Deposed press lord Conrad Black is taking a public stand against the law enforcement and corporate-governance authorities that put him behind bars. [Andrew McCarthy/The New Criterion, earlier]
Economic liberty intertwined with civil liberty, part 7,914,886: “The paper used to produce newspapers came under government control in Argentina on Thursday, in a long-sought victory for President Cristina Fernandez in her dispute with the country’s opposition media,” reported AP last month. More from the BBC, and earlier from my Cato colleague Juan Carlos Hidalgo.
Independent papers in the South American republic are quite right to fear for their future, if earlier ventures into government newsprint control are any indication. Dictator Juan Peron used similar methods to muzzle the press, while in Mexico for decades governments of the ruling PRI closely controlled newsprint allocation, a power they were not hesitant to use to bring excessively independent publishers to heel. It came as an important move toward Mexican political liberalization in 1990 when the Salinas government did away with the controls, by allowing free importation of newsprint to any buyers subject to a modest tariff.
Significantly, the measure just signed by Argentine president Cristina Fernández de Kirchner inserts the government directly as a prospective owner of the business and contains provisions on newsprint imports as well. Per Impunity Watch:
Clarins newspaper notes that there are a number of disturbing aspects to the bill. First is the passage that allows for the state to unilaterally take a majority share of the company as the newsprint distribution is now classified a national interest.

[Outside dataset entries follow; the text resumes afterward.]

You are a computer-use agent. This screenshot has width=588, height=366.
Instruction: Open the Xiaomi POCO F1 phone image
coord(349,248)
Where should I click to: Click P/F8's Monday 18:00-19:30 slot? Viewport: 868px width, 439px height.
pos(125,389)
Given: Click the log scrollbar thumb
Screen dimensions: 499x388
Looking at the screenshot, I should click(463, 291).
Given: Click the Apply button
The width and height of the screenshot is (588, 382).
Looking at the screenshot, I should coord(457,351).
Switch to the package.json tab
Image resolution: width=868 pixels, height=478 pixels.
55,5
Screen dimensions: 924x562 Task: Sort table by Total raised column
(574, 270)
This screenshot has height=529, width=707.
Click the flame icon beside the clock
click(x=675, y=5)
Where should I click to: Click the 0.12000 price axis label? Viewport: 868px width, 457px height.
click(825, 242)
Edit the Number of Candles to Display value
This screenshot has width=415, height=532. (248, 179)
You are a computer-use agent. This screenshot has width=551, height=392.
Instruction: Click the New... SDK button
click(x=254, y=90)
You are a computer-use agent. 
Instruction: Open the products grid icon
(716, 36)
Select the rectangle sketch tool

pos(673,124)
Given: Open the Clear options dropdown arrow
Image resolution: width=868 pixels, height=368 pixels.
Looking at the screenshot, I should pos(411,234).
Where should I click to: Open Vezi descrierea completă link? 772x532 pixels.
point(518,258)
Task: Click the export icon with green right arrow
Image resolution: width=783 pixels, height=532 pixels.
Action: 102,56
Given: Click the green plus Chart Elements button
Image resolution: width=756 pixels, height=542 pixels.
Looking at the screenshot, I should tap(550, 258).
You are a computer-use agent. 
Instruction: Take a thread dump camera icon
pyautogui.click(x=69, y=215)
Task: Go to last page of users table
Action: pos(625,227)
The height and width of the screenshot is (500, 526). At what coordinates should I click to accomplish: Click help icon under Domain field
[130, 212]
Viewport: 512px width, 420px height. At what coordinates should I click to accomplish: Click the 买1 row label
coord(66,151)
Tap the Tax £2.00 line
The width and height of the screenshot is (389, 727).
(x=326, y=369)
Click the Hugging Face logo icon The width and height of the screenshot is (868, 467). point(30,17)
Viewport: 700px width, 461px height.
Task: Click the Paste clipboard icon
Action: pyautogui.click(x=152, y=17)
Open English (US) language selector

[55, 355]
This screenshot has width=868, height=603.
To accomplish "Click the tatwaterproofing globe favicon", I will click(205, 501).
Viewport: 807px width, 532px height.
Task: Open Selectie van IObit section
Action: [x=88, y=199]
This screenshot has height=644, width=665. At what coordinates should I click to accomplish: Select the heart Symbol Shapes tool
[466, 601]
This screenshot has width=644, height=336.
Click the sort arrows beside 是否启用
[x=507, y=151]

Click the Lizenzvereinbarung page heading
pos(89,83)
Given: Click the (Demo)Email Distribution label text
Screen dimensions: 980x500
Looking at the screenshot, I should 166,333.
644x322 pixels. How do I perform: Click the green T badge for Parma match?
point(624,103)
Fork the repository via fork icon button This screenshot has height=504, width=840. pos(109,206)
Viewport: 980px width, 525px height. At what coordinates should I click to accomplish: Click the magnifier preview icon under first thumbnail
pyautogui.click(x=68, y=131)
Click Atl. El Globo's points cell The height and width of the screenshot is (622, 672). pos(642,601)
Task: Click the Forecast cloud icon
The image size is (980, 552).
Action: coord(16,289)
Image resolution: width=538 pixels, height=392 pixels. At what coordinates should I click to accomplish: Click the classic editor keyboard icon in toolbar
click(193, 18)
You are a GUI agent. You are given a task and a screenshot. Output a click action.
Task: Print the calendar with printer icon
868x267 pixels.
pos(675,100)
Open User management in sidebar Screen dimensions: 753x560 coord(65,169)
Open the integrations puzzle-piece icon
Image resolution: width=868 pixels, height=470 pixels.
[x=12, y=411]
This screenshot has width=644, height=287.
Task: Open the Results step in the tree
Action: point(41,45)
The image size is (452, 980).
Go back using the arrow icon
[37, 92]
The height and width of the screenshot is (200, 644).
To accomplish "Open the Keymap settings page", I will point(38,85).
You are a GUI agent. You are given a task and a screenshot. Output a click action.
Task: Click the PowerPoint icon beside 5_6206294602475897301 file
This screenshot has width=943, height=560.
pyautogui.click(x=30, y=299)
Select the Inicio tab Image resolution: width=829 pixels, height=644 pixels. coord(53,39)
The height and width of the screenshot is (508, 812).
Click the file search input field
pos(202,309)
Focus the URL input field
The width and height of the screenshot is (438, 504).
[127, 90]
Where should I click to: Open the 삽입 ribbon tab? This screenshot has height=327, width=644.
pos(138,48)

Also of concerns is the portion that would permit the Economy Minister to determine how much newsprint to import, establishing government quotas that have never before existed….
Concurrent with the media bill passage is a new anti-terrorism bill that classifies certain “economic crimes,” including certain actions taken by the media, as terrorist acts. The bill states that “economic terrorist acts” are those done with an intent to terrorize the general population.
Whether relatedly or not, the Argentine government last year launched prosecutions of independent economists who have asserted that the country’s actual inflation rate is higher than that reported by the government (& Coyote).